Hillary Clinton is leading Donald Trump in nearly every poll following Trump's weeklong meltdown as at least nine women came forward to publicly accuse Trump of sexual harassment.
And like a bad card player, Trump is certain that the real reason he's losing is because everyone else is cheating.
"Instead of being held accountable, Hillary is running for president in what looks like to many people a totally rigged election. The election is being rigged by corrupt media, pushing completely false allegations and outright lies, in an effort to elect Hillary Clinton president."
On Saturday, Trump seemed to go even further off the rails as he baselessly accused Clinton of being "pumped up" on something during the second presidential debate and then demanded that both candidates submit to a drug test before the next debate.
"We should take a drug test prior to that. I don't know what's going on with her. But at the beginning of her last debate - she was all pumped up at the beginning, and at the end it was like, 'Oh, take me down.' She could barely reach her car."
On Sunday, Trump was apparently losing sleep over Alec Baldwin's impersonation of him from Saturday Night Live and tweeted at 4 in the morning that he "Watched Saturday Night Live hit job on me. Time to retire the boring and unfunny show. Alec Baldwin portrayal stinks. Media rigging election!".
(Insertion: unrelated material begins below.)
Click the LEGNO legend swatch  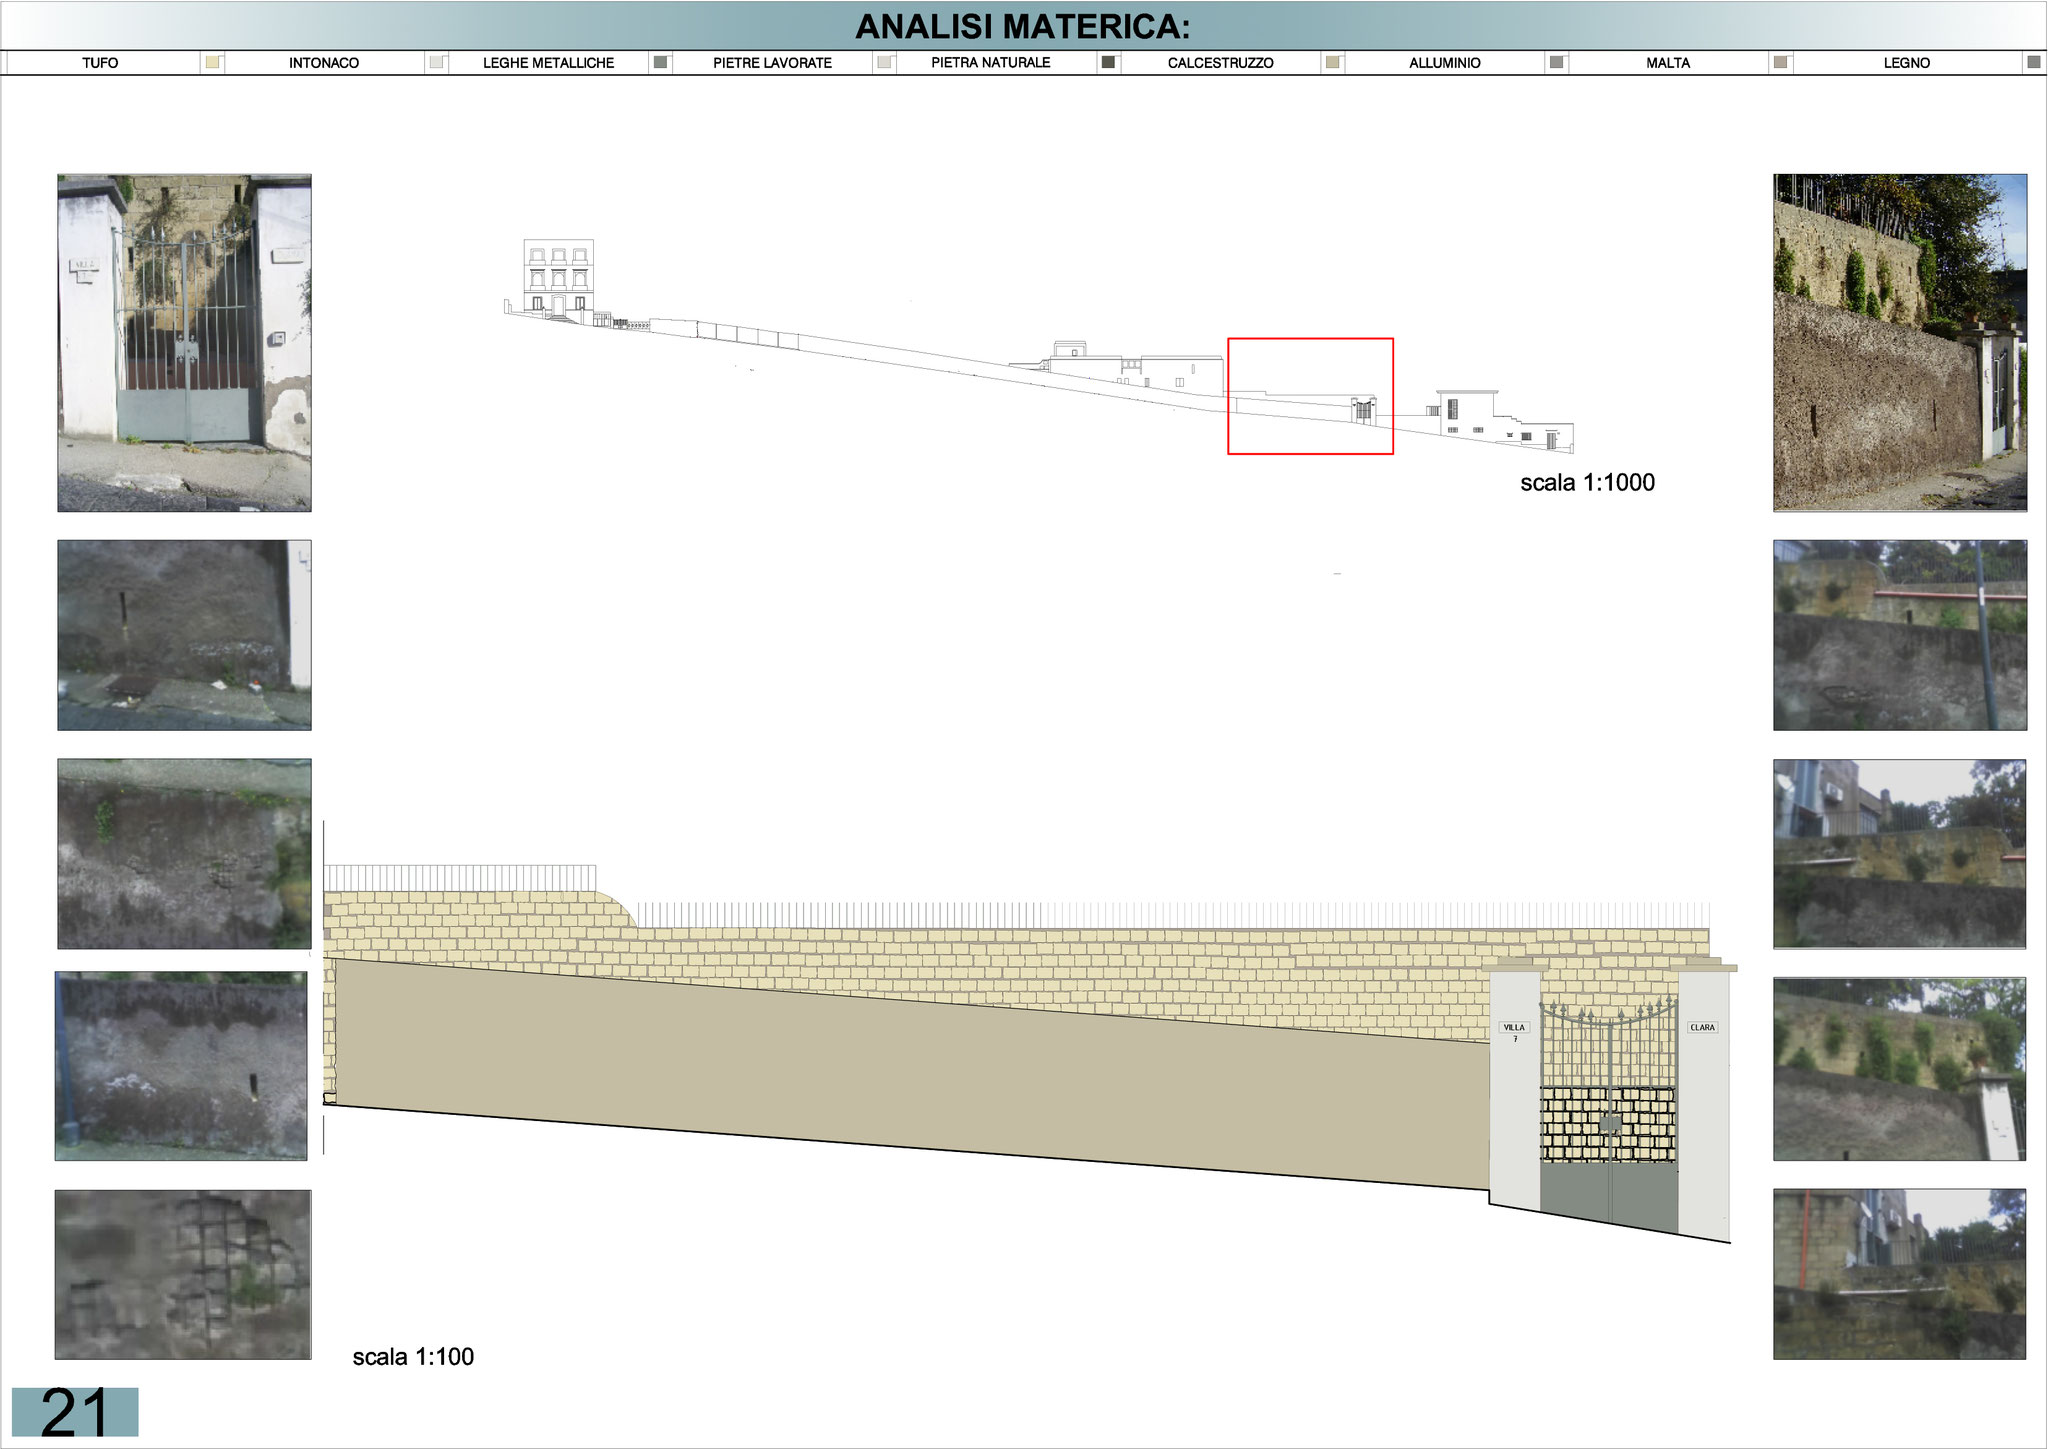pyautogui.click(x=2033, y=62)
But while Trump is fomenting his base with the idea that the media is stabbing them in the back - Kansas Secretary of State Kris Kobach and Republican secretaries of state all across the country are actually tipping the election by fighting non-existent voter fraud.
Before the midterm elections in 2014 - a Loyola Law School professor wrote in the Washington Post how "A comprehensive investigation of voter impersonation finds 31 credible incidents out of one billion ballots cast".
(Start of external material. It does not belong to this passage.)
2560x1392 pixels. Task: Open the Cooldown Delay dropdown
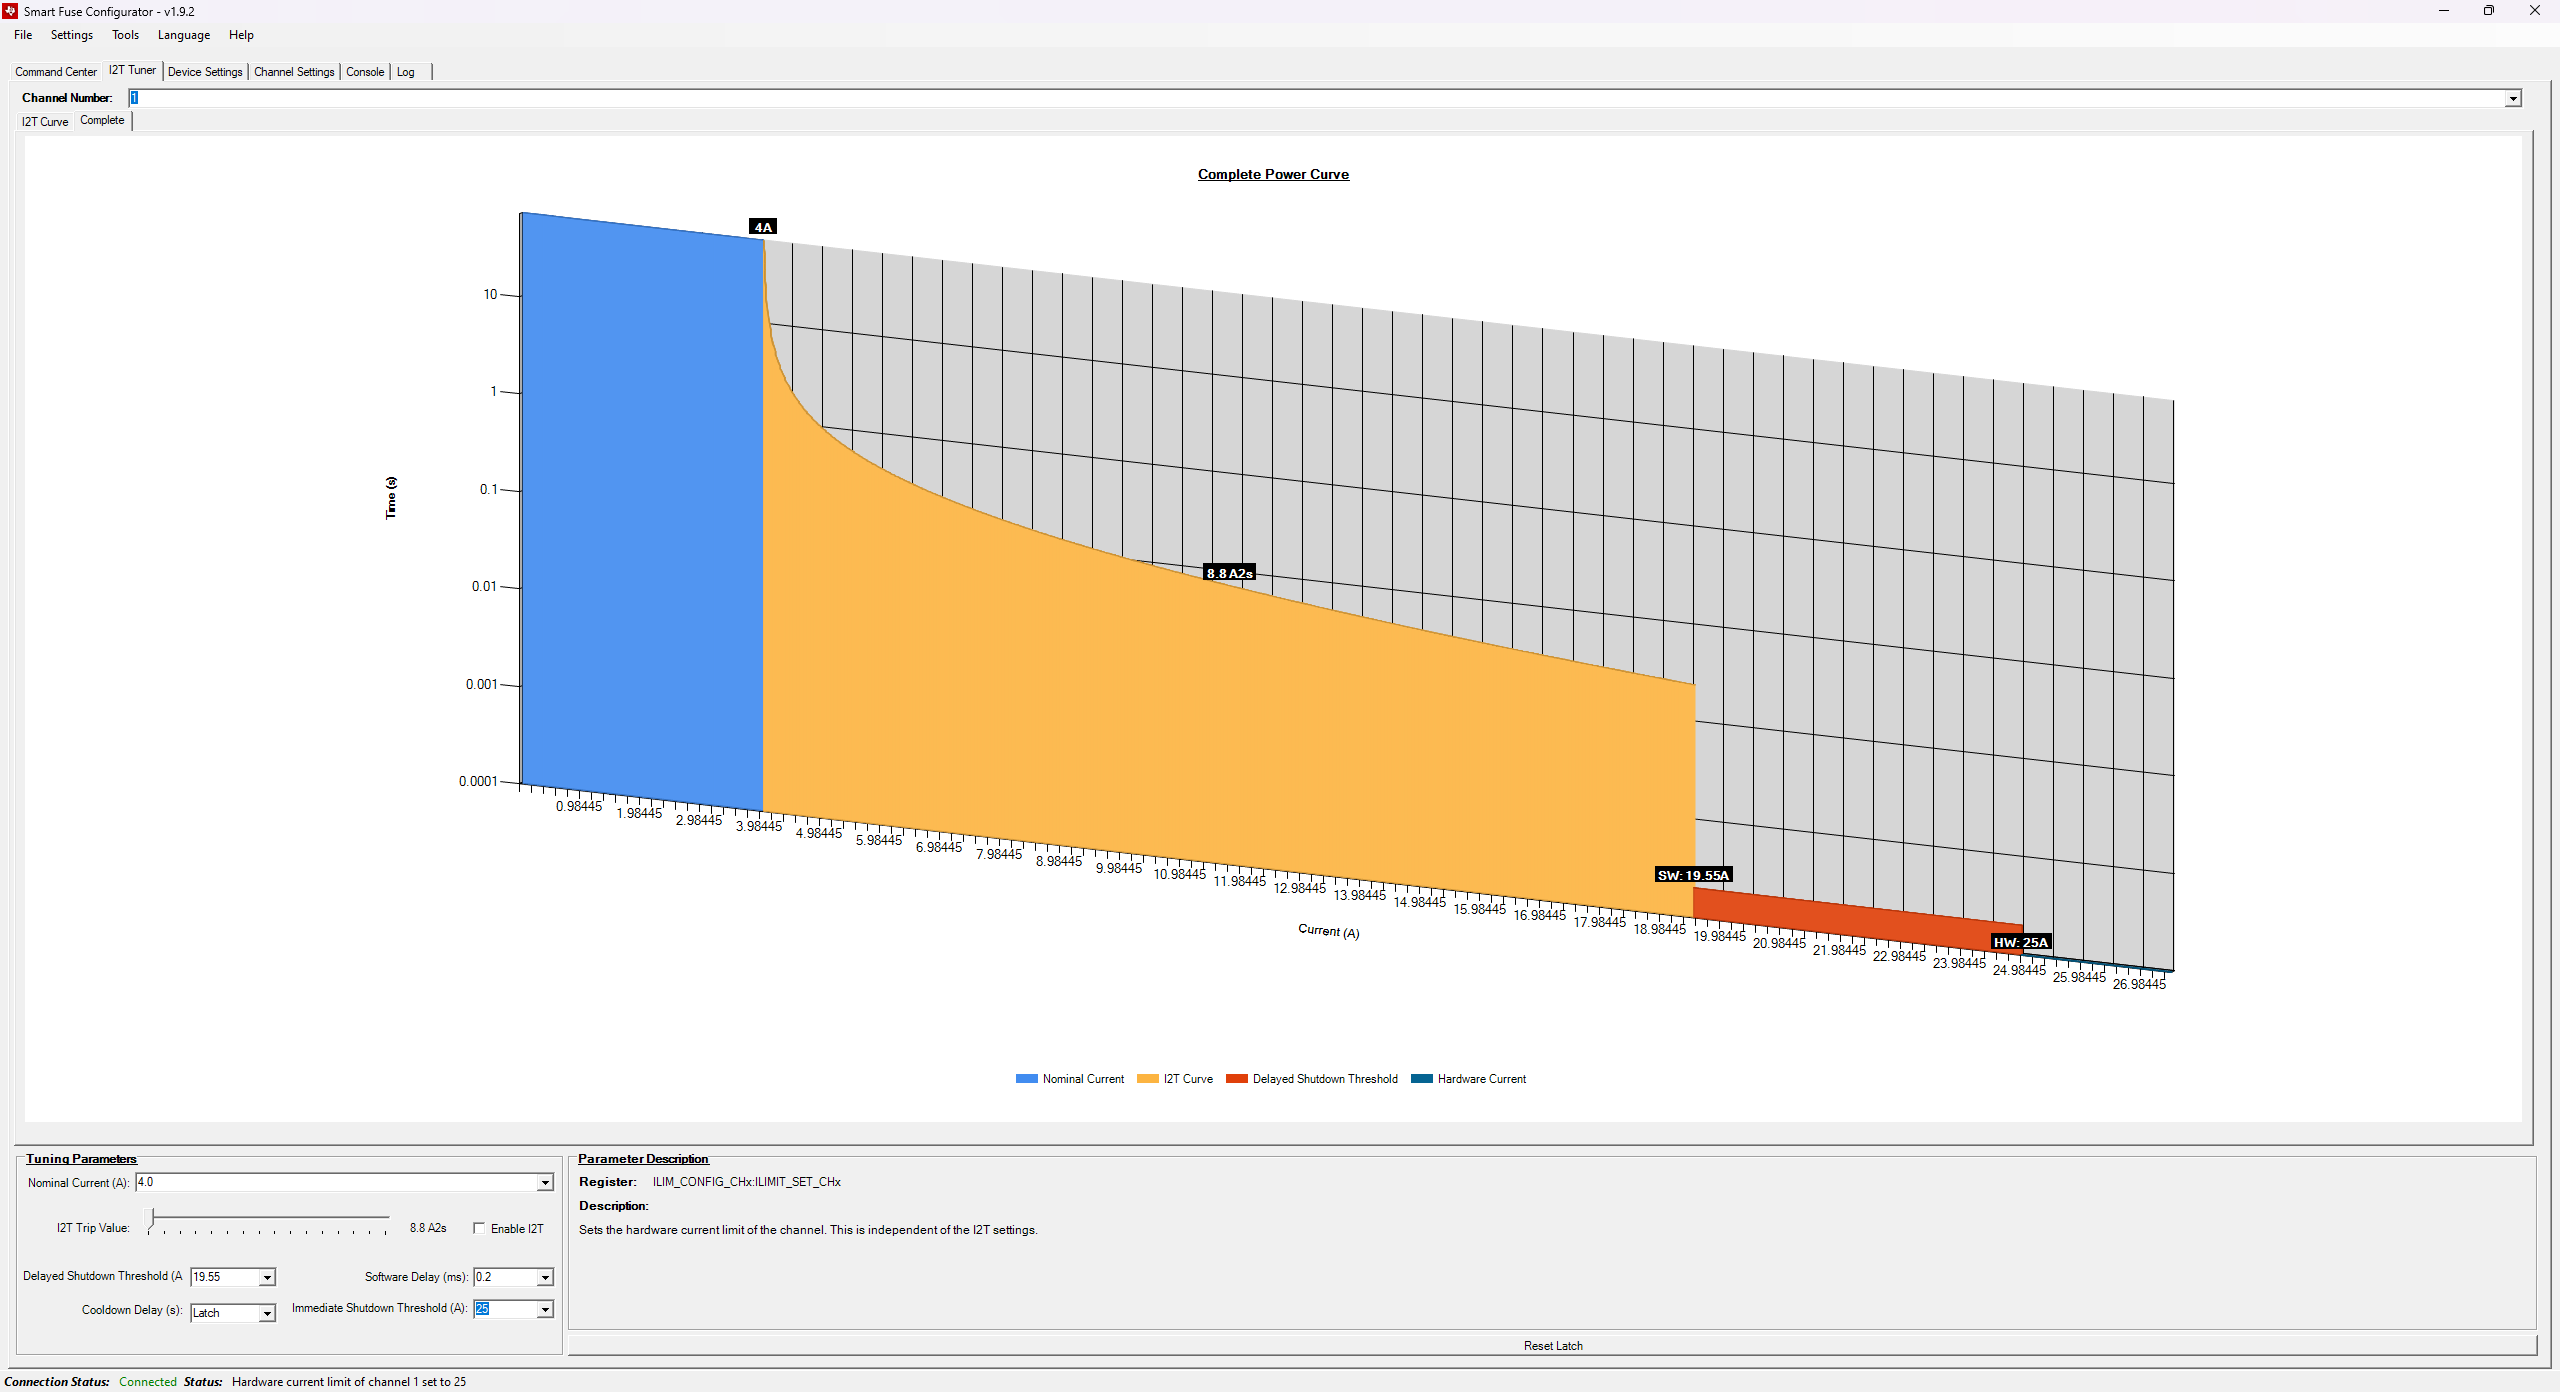[267, 1313]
Even though it's not a real problem, Investigative Reporter Greg Palast explained on this program how Republicans are using non-existent voter fraud as a reason to purge minority voters from the rolls:
"So he came up with this thing called Interstate Crosscheck to find people who are supposedly voting in two different states. In other words, for example, this is from the list, a Maria Isabel Hernandez who supposedly ... did vote in Virginia, also voted as Maria Christina Hernandez in Louisiana. Now, you may say Maria Hernandez is a common name, but not for a Republican."
Palast's investigation showed that this isn't a small scale effort either.
"It is Secretaries of State, those little Katherine Harris's that run the vote, the Republicans are using these lists to knock off thousands, tens of thousands, hundreds of thousands of voters. For my Rolling Stone investigation we pretty carefully calculated that roughly one million voters will find their names disappeared from the voter rolls, especially black voters, Hispanic voters, and they just absolutely crush Asian voters because of their common names like Kim and Ho and Park."
Meanwhile, Patriot Majority USA is accusing Trump's running mate, Mike Pence, of using the Indiana state police to rig Indiana's election.
That group is citing an incident earlier this month when state police baselessly raided the Indiana Voter Registration Project offices.
Why aren't we hearing more about these very real efforts to suppress the vote and tip the election for the Republicans - and what needs to be done to stop the constant GOP efforts to suppress the vote?